** Action item **
Exact copy, pictures excluded: set down only the lines from the one with "Click the red BTC px legend swatch" through the end of the entries, keeping both end lines.

** Extracted information **
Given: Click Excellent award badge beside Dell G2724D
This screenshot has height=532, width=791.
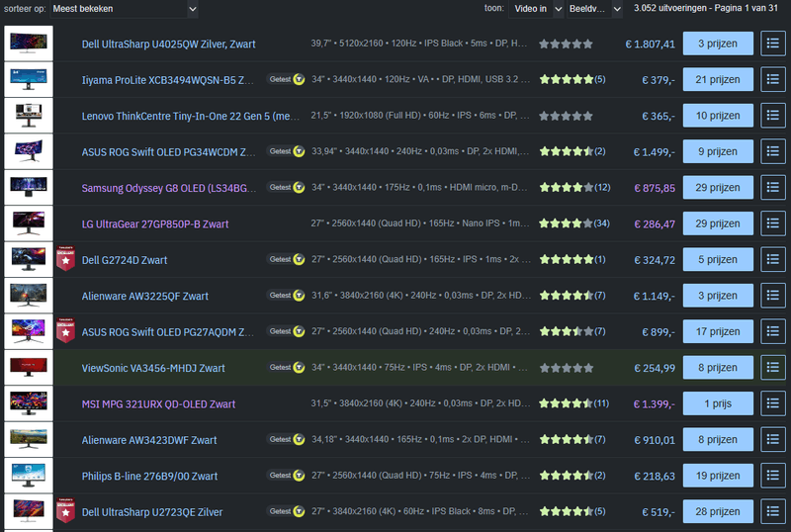Looking at the screenshot, I should tap(67, 260).
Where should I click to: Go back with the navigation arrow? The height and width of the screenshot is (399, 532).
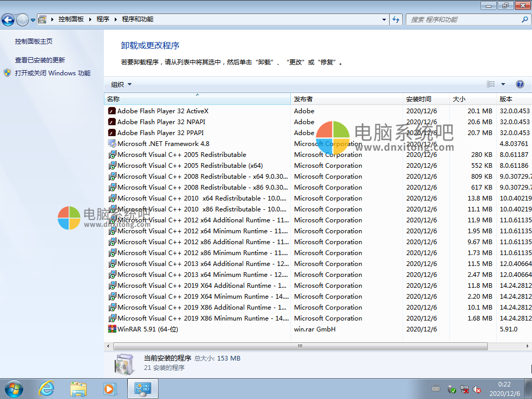[9, 19]
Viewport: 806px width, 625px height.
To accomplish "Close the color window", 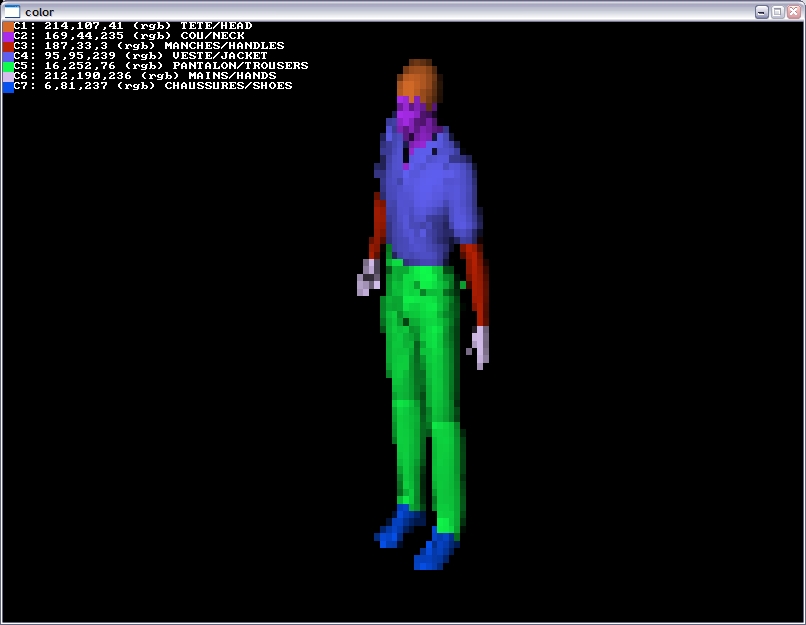I will 792,11.
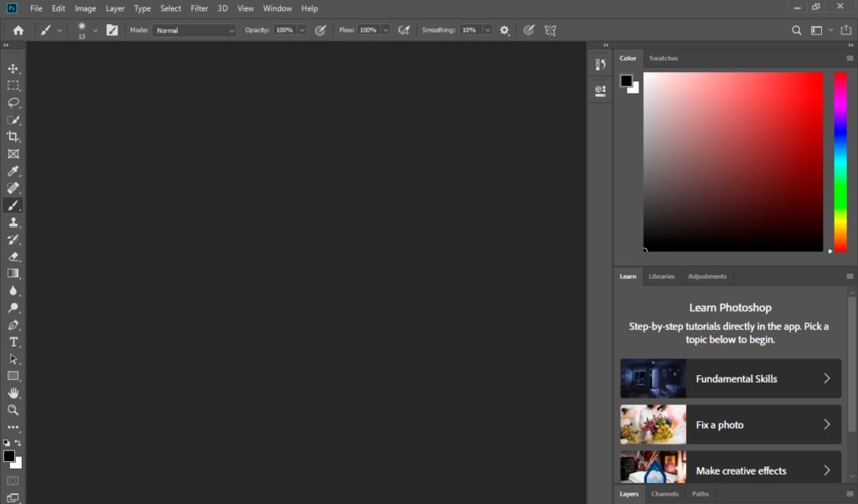The width and height of the screenshot is (858, 504).
Task: Open the blending Mode dropdown
Action: point(194,30)
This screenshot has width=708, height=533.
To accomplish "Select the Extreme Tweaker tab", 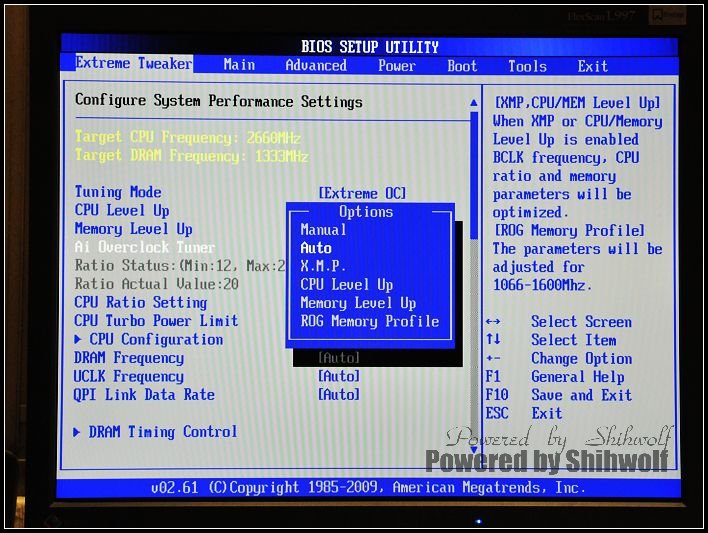I will click(x=133, y=64).
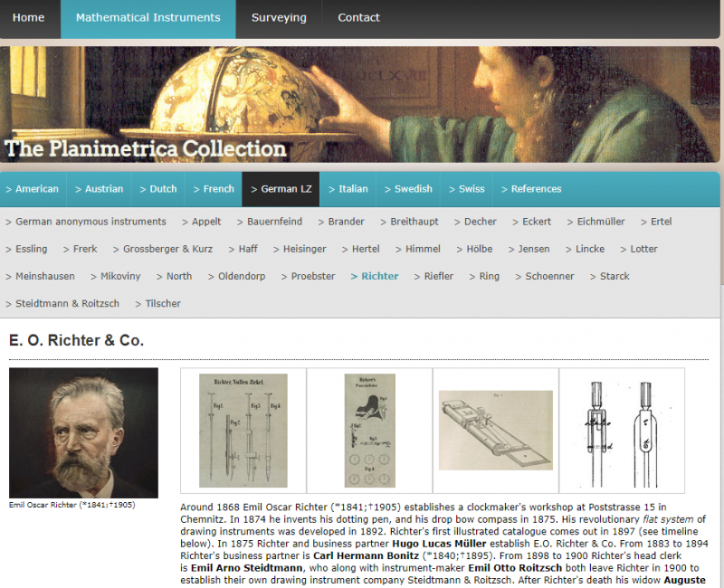Open the Surveying menu item
This screenshot has height=588, width=724.
click(279, 17)
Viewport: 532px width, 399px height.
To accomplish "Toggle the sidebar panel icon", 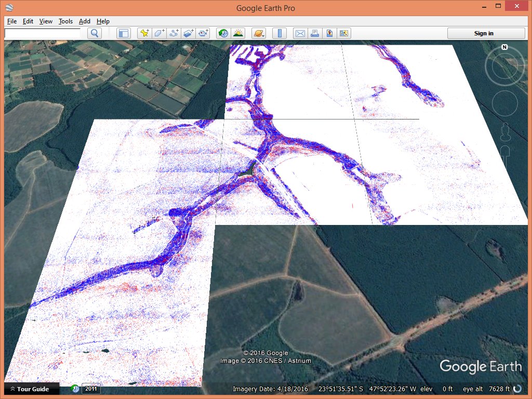I will 123,33.
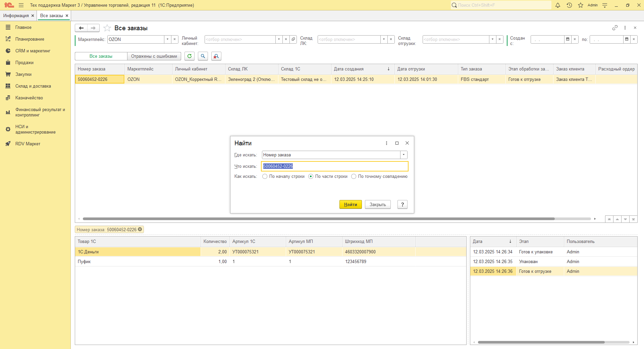The image size is (644, 349).
Task: Click the cancel search icon in toolbar
Action: point(216,56)
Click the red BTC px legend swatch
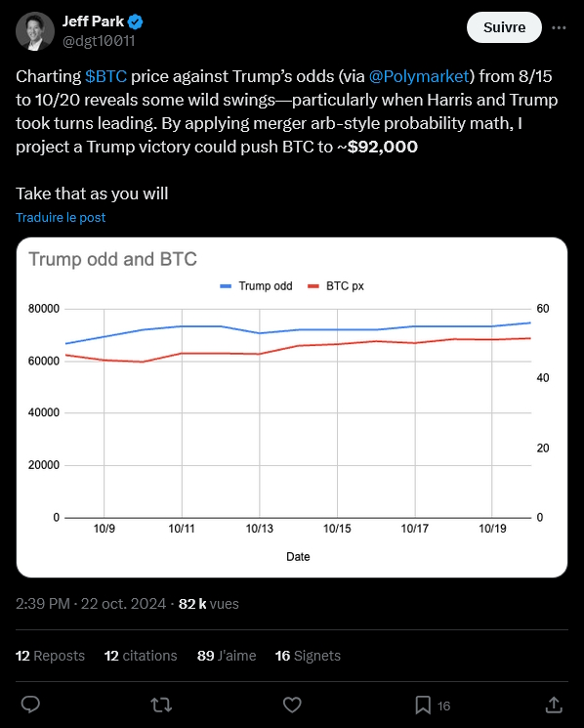 pyautogui.click(x=313, y=286)
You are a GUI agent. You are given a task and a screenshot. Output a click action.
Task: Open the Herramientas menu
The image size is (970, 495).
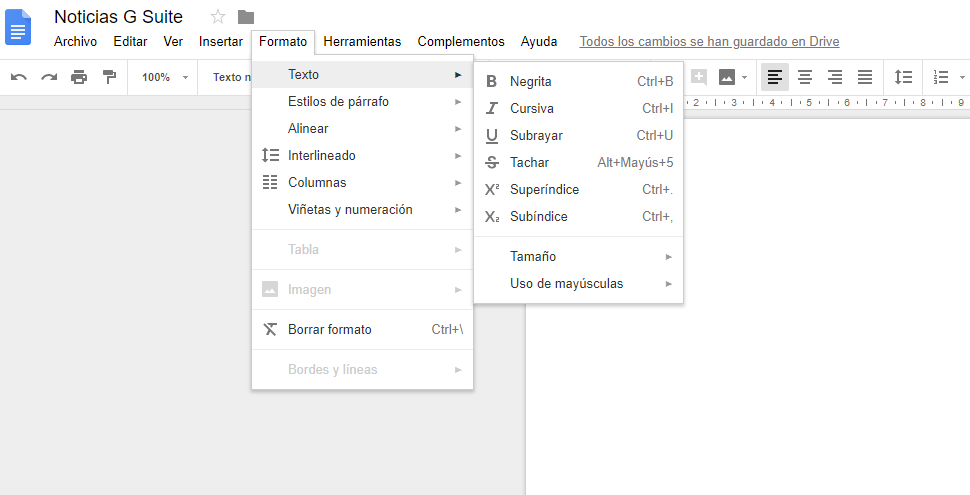point(362,41)
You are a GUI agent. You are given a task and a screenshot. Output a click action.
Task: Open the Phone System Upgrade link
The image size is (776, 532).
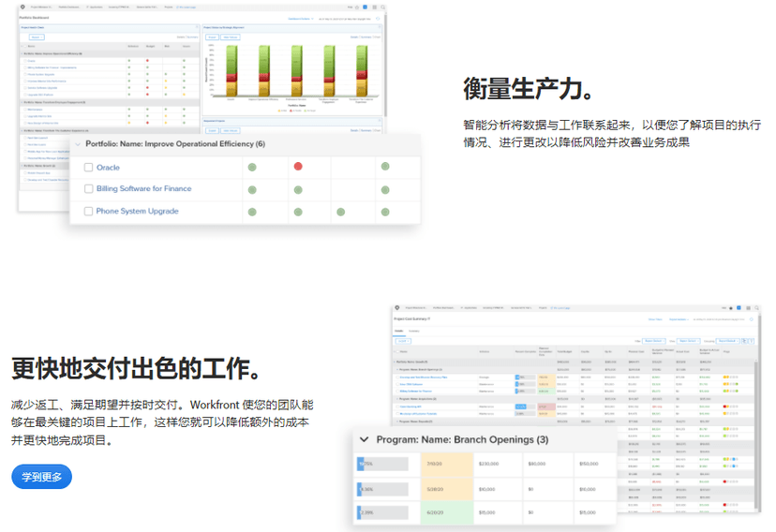[137, 212]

** Task output **
Click the red BTC px legend swatch
 pyautogui.click(x=313, y=286)
You are a GUI agent. You are given a task and a screenshot. Output a click action.
Task: Open the Herramientas menu
The image size is (970, 495).
point(362,41)
You are a GUI agent. You are given a task and a screenshot. Output a click action.
Task: Open the Phone System Upgrade link
The image size is (776, 532).
[137, 212]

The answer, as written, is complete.